Now that we’re coming up on that time of year when thousands of Philadelphians will find ourselves around holiday dinner tables celebrating the season, I’m asking myself another version of that same question: How can we gather for the feast amidst so much suffering?

While the food is clearly the centerpiece of these settings, we’ll do more than just eat. We’ll talk, often with people we haven’t seen for a long time, with whom we may or may not see eye to eye. Many memories are formed around arguments and feuds that have darkened otherwise joyous times with friends and family.

With violence raging throughout the world, polarizing opinions, and a divisive presidential election on the horizon, it might be prudent to form a game plan if you know there will be conflict served up with the mashed potatoes and gravy this year.

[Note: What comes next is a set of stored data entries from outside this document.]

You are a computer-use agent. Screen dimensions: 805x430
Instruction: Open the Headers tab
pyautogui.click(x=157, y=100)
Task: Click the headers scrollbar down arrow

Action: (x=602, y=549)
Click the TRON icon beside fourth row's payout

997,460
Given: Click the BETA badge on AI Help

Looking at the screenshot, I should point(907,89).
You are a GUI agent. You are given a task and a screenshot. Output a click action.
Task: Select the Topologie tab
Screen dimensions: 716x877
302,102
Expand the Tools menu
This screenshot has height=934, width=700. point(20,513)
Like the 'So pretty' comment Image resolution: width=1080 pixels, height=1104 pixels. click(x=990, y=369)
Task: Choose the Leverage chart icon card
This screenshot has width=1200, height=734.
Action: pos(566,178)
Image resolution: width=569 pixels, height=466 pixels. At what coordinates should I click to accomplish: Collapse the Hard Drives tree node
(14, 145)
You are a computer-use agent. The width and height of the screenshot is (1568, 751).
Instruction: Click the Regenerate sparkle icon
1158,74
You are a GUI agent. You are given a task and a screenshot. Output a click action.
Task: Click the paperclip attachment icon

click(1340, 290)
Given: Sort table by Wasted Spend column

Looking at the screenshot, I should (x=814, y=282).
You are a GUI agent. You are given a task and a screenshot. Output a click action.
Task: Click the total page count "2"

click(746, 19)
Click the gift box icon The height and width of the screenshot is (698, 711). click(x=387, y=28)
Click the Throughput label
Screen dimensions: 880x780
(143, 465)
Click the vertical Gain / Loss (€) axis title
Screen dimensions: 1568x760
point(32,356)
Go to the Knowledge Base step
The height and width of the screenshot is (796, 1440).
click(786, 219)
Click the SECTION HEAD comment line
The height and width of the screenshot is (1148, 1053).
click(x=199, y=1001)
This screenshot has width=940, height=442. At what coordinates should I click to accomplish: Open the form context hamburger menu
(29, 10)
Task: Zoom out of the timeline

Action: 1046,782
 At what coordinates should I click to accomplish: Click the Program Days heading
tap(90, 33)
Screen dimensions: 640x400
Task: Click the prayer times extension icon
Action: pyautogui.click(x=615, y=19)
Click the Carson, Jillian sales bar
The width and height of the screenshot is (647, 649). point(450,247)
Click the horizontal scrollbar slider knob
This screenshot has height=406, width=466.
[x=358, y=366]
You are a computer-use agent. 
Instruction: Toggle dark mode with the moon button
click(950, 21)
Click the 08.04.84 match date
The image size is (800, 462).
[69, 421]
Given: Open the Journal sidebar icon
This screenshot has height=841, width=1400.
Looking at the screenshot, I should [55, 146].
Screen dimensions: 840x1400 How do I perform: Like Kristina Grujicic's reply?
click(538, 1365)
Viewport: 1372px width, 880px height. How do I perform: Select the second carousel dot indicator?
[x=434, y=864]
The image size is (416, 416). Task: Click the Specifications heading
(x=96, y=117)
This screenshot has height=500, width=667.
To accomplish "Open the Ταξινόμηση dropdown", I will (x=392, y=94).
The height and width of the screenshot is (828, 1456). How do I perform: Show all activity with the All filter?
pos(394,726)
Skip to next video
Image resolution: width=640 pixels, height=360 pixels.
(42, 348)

As a professor of communication (and a pastor to boot), I am blessed to routinely have conversations with internationally renowned experts in things like intercultural communication and conflict resolution. I also have had the privilege of sharing dialogues with students from every ideological stripe — politically, ethnically, culturally, and philosophically. In all of these exchanges, they’re more than just casual conversations. We talk about what we believe, what gets us fired up, and how something makes us feel. These conversations often represent the essence of who we are.

Many of us have very strong feelings about what’s happening in the world around us. Consider the human tragedies we’re witnessing in Israel and Gaza while seeing antisemitic and anti-Arab attacks here at home. Add the ever-present volatility of politics, racial tensions, and us-vs.-them mentality, and you have the ingredients for volcanic interactions that can blow up any carefully curated gathering.

But we need not enter the season spoiling for a fight. Instead, this can be a time of understanding and bridge-building, if we proceed with the intention of making it so. With that in mind, here’s a simple recipe that can help turn arguments into more productive interactions:

  1. To stir the pot, or not. If you know you’ll be with folks who like turning up your heat, decide if you want to engage, how to engage, and even whether you want to turn the banquet table into a battlefield. These holiday dinners are already fraught with pressures that need not be aggravated by discord. If you’re hosting, set a few ground rules for the table (maybe, no talk of politics). If you’re a guest, set rules for yourself (as in: When my uncle tries to press my buttons, say I need to make a call and walk away). Time we spend with people we care about is too precious to waste in conflict with one another.

  2. Be curious, not confrontational. If you honestly want to learn someone else’s point of view, approach it by asking questions that tease out more. The adage “seeking to understand to be understood” is a good guiding principle to follow. You don’t have to agree with them, but understanding where someone else stands can help refine where you sit with your own position.

  3. Try to relate, not recruit. There’s always common ground, if we’re patient and skilled enough to seek and find it.

  4. Treat all with respect. Let’s be clear on why we’re at the table in the first place. It’s not just to sow seeds of conflict and confrontation, so how productive could it be when we allow dialogue to deteriorate into insults, fistfights, and violence? Never forget the humanity in those with whom we share common space, whether it’s across the table or across imaginary borders that span the globe. Even if you disagree with someone, you should always treat them with respect.

It’s hard to be joyful — such as at Thanksgiving, or the birth of a beloved grandchild — when surrounded by images of death and destruction. Thankfully, the picture we see need not be the future we create. With a healthy dose of hope, we can set a place that feels like a genuine invitation framed by a single word: welcome.

David W. Brown is a pastor and assistant dean of community and communication at the Klein College of Media and Communication at Temple University.